START TASK INPUTS
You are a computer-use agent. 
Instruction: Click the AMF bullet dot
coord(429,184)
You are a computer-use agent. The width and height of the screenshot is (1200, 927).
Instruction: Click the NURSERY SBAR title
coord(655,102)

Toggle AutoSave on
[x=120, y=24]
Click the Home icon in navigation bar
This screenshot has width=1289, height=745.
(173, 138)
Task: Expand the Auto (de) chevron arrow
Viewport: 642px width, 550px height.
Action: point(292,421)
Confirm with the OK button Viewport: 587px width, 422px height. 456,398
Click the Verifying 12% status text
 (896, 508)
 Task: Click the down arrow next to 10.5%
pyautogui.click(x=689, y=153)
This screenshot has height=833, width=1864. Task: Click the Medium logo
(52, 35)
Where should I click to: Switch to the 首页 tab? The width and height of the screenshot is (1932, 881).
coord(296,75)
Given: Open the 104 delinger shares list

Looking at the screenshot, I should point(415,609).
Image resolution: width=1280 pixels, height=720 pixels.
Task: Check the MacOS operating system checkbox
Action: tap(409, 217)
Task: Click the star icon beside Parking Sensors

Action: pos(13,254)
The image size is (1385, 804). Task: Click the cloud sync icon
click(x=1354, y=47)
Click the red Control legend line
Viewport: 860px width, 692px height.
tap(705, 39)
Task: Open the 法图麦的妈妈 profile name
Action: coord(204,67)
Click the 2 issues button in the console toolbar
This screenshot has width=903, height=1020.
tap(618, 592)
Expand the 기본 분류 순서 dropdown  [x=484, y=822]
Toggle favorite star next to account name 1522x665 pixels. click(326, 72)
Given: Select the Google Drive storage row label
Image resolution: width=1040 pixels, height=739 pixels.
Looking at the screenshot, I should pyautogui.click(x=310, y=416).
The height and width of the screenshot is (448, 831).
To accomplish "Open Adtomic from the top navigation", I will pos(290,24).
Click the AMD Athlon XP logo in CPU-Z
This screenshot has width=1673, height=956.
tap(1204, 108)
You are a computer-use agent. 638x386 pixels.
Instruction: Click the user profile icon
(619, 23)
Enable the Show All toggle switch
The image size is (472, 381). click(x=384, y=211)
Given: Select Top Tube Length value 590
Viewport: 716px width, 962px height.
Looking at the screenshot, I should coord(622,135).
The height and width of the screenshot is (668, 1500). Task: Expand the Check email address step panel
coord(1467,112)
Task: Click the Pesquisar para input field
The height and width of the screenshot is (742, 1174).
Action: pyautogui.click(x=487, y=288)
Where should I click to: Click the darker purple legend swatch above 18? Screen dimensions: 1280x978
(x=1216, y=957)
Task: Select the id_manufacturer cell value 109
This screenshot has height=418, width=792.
END TASK INPUTS
Output, unchanged, the lines from the line with "This screenshot has width=903, height=1020." through the final line of the material.

* [ANSWER TO THE PROBLEM]:
This screenshot has width=903, height=1020.
tap(618, 592)
Expand the 기본 분류 순서 dropdown  [x=484, y=822]
Toggle favorite star next to account name 1522x665 pixels. click(326, 72)
Given: Select the Google Drive storage row label
Image resolution: width=1040 pixels, height=739 pixels.
Looking at the screenshot, I should pyautogui.click(x=310, y=416).
The height and width of the screenshot is (448, 831).
To accomplish "Open Adtomic from the top navigation", I will pos(290,24).
Click the AMD Athlon XP logo in CPU-Z
This screenshot has width=1673, height=956.
tap(1204, 108)
You are a computer-use agent. 638x386 pixels.
Instruction: Click the user profile icon
(619, 23)
Enable the Show All toggle switch
The image size is (472, 381). click(x=384, y=211)
Given: Select Top Tube Length value 590
Viewport: 716px width, 962px height.
Looking at the screenshot, I should coord(622,135).
The height and width of the screenshot is (668, 1500). Task: Expand the Check email address step panel
coord(1467,112)
Task: Click the Pesquisar para input field
The height and width of the screenshot is (742, 1174).
Action: pyautogui.click(x=487, y=288)
Where should I click to: Click the darker purple legend swatch above 18? Screen dimensions: 1280x978
(x=1216, y=957)
Task: Select the id_manufacturer cell value 109
This screenshot has height=418, width=792.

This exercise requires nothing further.